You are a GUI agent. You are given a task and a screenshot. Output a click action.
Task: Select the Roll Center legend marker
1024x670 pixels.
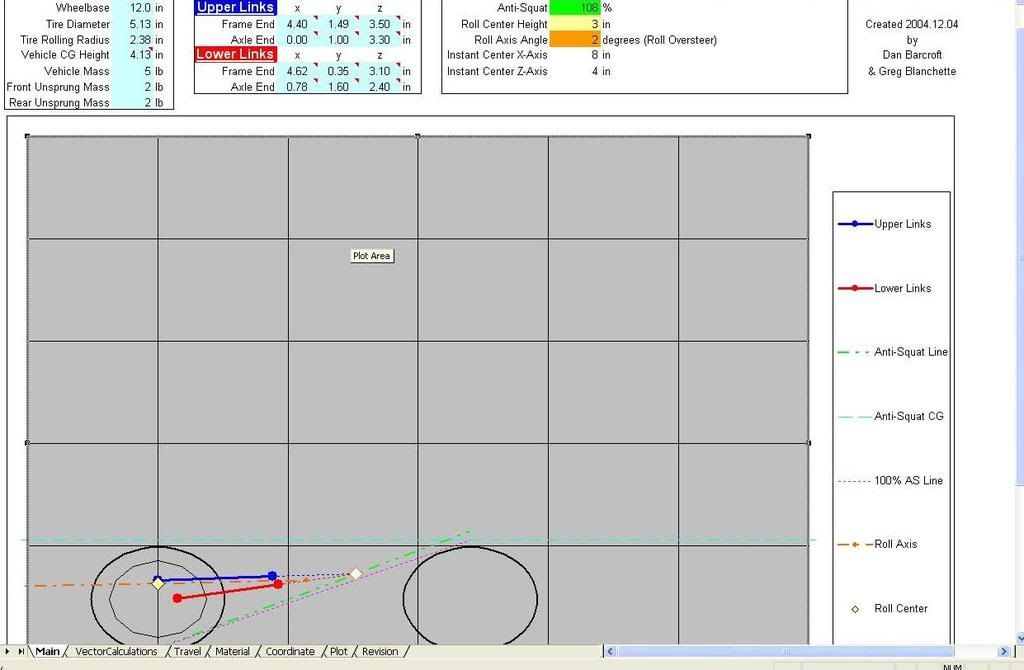[x=855, y=608]

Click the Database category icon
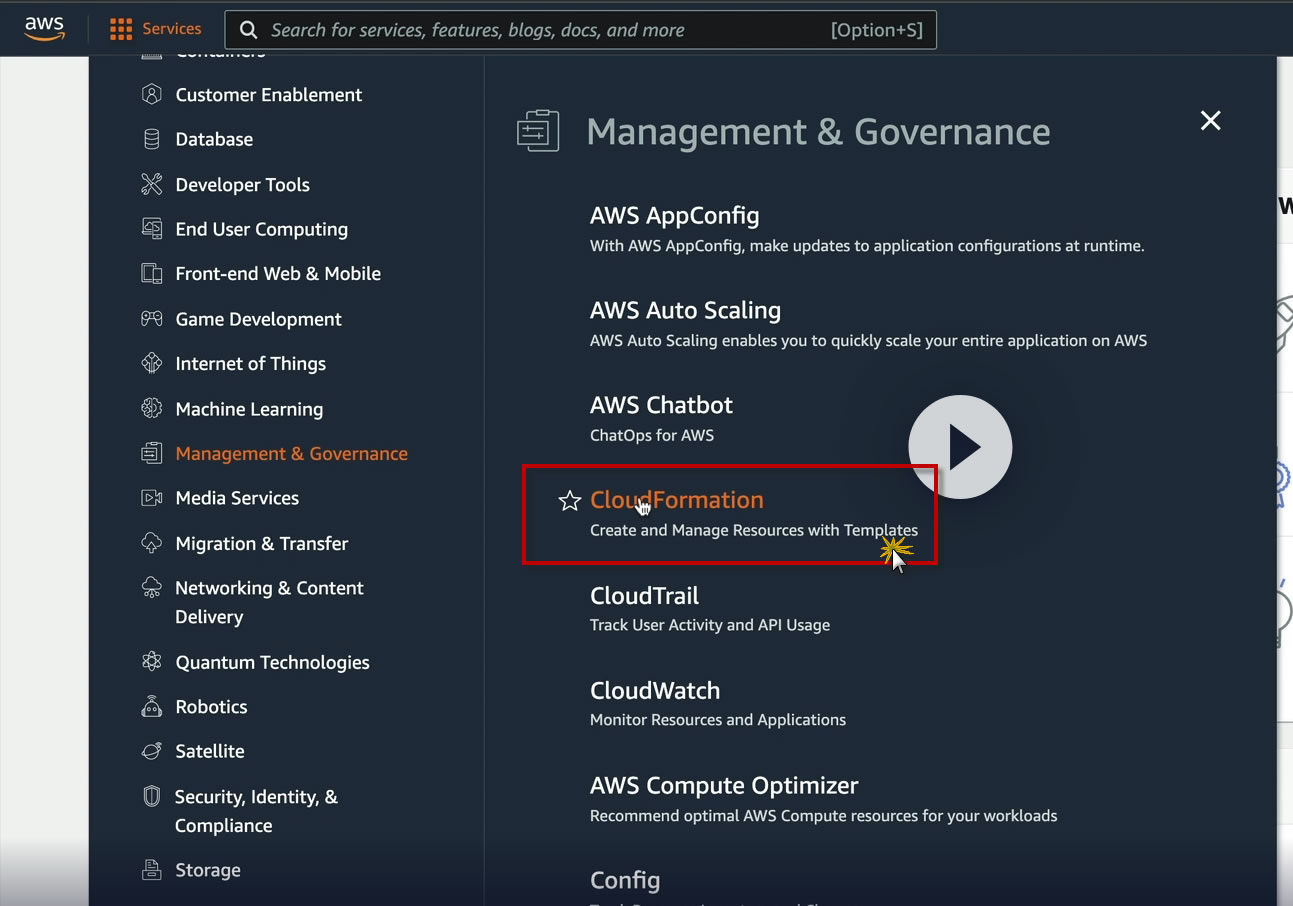152,139
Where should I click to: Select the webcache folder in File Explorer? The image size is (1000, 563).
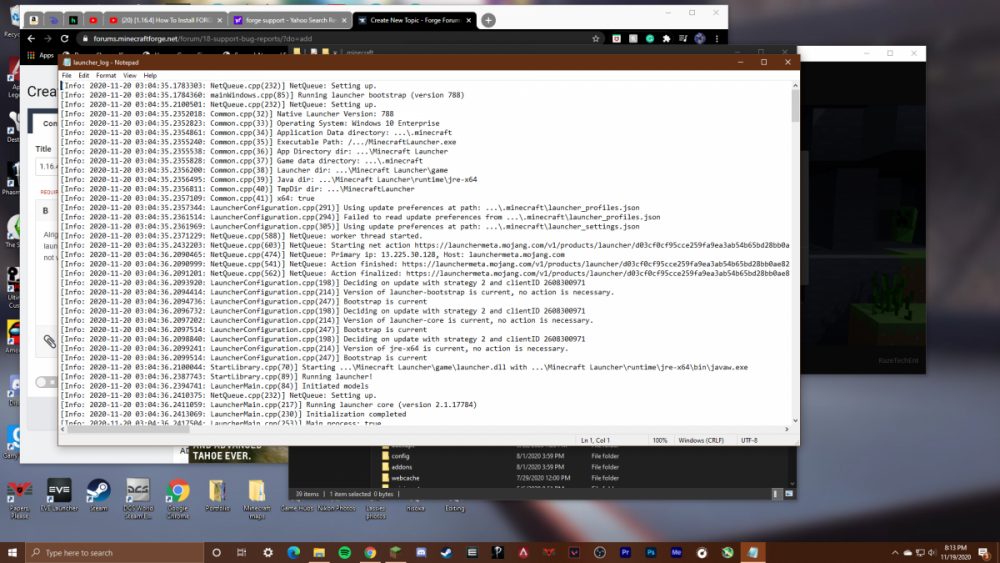tap(405, 478)
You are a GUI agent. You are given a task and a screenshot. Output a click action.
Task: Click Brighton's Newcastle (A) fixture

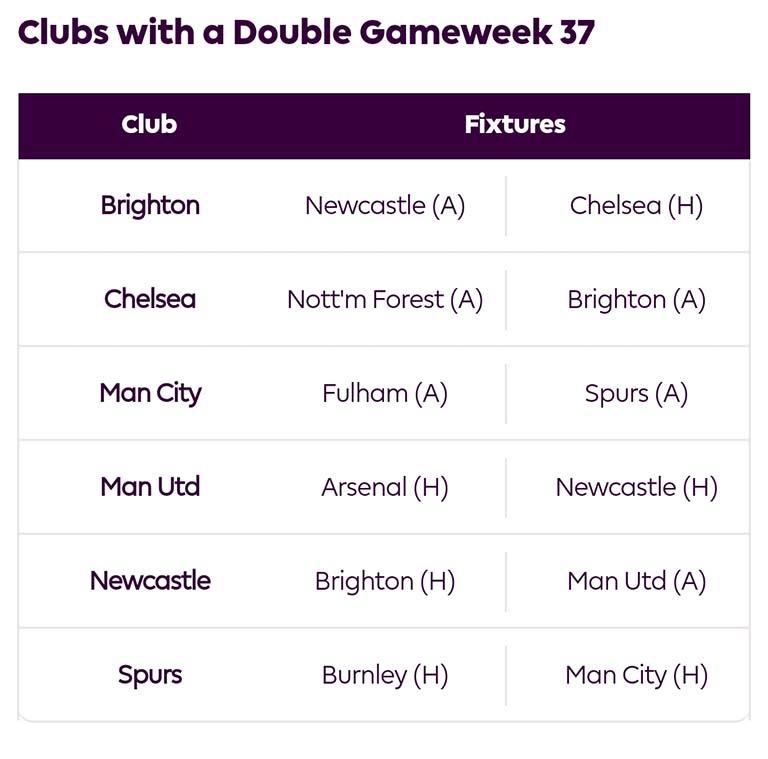click(385, 206)
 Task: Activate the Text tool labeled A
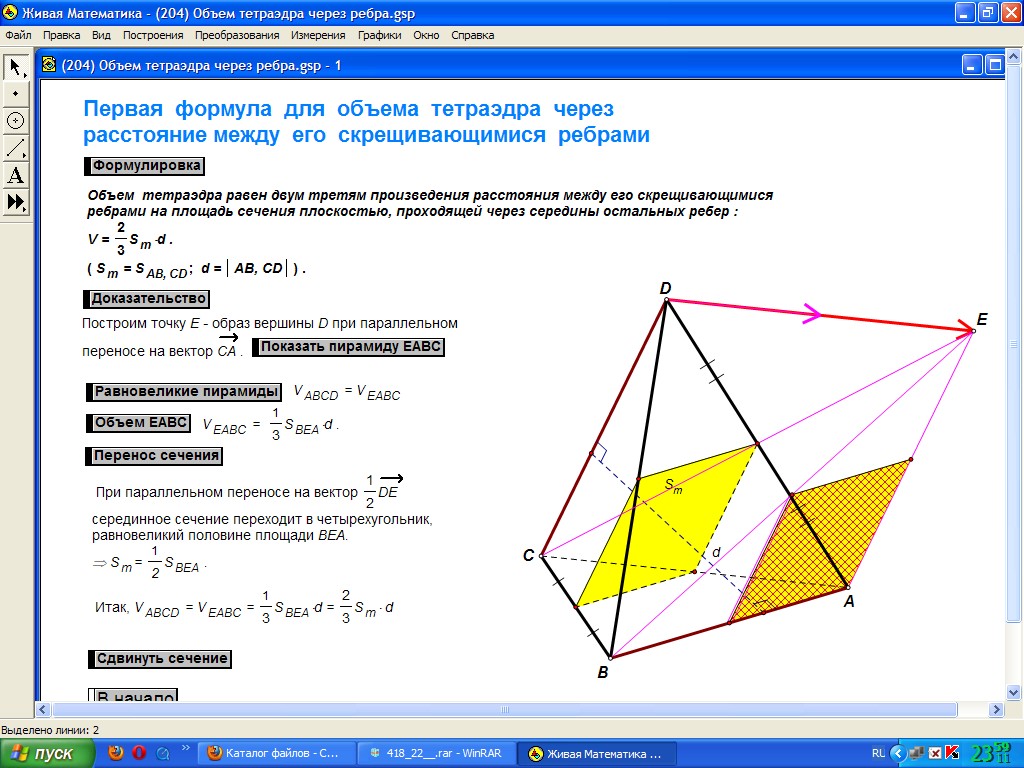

ACTIVITY »
The records above are to be quoted exactly, with all pictures left out.

EXERCISE RESULT »
You are a GUI agent. You are given a task and a screenshot. Output a click action.
Task: Select the Roll Center legend marker
1024x670 pixels.
[x=855, y=608]

Click the Database category icon
152,139
Where should I click to: Select the webcache folder in File Explorer? The image size is (1000, 563).
tap(405, 478)
You are a GUI agent. You are given a task and a screenshot. Output a click action.
Task: Click Brighton's Newcastle (A) fixture

click(385, 206)
 Task: Activate the Text tool labeled A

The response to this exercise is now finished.